Evolution and pharmacological targeting of Hippo pathway inactivation in Mesothelioma

Abstract

Mesothelioma, a cancer caused by asbestos, exhibits marked inter-patient heterogeneity and lacks molecularly targeted therapy. Hippo signalling is an evolutionarily highly conserved pathway that regulates organ size, cell stemness, immune system modulation, and tumorigenesis. The main aims of this work were to: 1. Decipher the evolutionary timing of Hippo pathway inactivation in mesothelioma. To address these gap tumour phylogenies were inferred using multiregional whole exome sequencing of 50 mesotheliomas. To determine the evolutionary trajectories, phylogenetic analysis was conducted. To explore the phenotypes associated with Hippo inactivation RNA sequencing was performed enabling to examine pathways differentially activated by gene set enrichment analysis. 42% of mesotheliomas exhibited bi-allelic inactivation of NF2, which involved both copy number and mutation allelic heterogeneity. Interestingly, patients with transcriptional indicators of YAP/TAZ activation consistently had worse clinical outcomes. 2. Exploit Hippo inactivation as a therapeutic target. In vitro studies were conducted to examine the sensitivities in Hippo wild type versus inactivated pathways in low passage, genotyped mesothelioma cell lines.

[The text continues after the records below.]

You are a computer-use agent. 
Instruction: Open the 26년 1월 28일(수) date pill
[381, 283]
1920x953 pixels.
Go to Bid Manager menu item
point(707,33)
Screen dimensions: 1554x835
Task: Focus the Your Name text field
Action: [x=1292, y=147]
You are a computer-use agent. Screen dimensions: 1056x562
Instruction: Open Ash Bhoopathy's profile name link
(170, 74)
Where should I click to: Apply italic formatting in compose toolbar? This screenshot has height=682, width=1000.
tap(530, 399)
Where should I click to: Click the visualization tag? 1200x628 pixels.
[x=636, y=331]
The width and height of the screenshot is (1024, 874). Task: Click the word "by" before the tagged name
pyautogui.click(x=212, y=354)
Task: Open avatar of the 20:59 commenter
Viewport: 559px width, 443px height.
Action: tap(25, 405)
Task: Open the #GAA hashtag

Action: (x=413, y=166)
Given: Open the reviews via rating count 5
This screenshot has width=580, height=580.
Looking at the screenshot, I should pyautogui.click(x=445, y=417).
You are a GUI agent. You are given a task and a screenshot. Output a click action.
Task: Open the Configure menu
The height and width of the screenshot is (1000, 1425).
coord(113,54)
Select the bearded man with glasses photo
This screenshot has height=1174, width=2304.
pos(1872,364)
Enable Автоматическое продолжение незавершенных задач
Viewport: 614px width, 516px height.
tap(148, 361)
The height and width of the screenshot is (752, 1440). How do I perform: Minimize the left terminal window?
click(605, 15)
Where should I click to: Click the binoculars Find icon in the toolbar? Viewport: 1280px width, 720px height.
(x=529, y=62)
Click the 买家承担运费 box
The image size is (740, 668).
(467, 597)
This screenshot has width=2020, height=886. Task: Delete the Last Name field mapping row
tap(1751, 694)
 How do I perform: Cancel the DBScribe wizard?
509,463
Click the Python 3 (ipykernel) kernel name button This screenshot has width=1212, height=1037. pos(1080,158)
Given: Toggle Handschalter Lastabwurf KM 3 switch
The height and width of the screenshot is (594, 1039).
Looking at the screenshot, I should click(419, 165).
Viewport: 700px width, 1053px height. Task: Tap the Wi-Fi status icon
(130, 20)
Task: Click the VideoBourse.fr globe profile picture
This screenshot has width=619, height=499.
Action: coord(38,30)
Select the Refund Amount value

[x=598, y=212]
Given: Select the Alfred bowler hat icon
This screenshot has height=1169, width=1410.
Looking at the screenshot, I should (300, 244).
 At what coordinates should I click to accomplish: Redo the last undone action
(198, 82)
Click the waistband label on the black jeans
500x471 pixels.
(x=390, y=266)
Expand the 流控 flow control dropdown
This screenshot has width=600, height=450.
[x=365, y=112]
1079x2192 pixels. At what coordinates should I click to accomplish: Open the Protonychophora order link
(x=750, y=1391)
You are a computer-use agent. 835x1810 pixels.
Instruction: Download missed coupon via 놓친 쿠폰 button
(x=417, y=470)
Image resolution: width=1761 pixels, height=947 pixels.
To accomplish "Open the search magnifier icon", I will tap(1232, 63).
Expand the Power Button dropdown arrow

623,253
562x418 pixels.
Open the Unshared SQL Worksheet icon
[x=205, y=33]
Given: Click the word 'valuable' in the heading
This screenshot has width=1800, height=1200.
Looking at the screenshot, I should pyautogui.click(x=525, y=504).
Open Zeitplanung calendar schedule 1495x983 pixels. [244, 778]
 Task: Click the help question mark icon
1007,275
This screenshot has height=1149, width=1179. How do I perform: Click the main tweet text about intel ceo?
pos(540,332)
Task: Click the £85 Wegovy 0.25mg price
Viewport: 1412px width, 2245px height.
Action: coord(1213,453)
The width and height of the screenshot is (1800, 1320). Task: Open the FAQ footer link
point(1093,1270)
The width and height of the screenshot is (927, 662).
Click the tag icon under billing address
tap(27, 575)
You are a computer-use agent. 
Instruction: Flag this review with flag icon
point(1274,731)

Drug screening of NF2 wild type versus inactivated primary mesothelioma cell lines, revealed selective sensitivity to CDK7 inhibitors in NF2 inactivated primary mesothelioma cell lines. 3. Understand the role of Hippo inactivation in epithelioid to sarcomatoid mesothelioma transitions. Biphasic mesothelioma tissue microarray was customised with an unequivocal representation of 48 regions from 10 biphasic patients. Geospatial analysis of epithelioid versus sarcomatoid regions indicated that sarcomatoid transformation involves a hypoxia/TGF-b/TEAD/EMT. EMT can could therefore function as a positive selective pressure Hippo pathway inactivation, which happens as a later evolutionary somatic event. In summary, these results suggest that dysregulation of the Hippo pathway contributes to the progression of mesothelioma including spatial transformation and may expose sensitivity to CDK7 inhibition warranting further exploration as a potential targeted therapy in the future.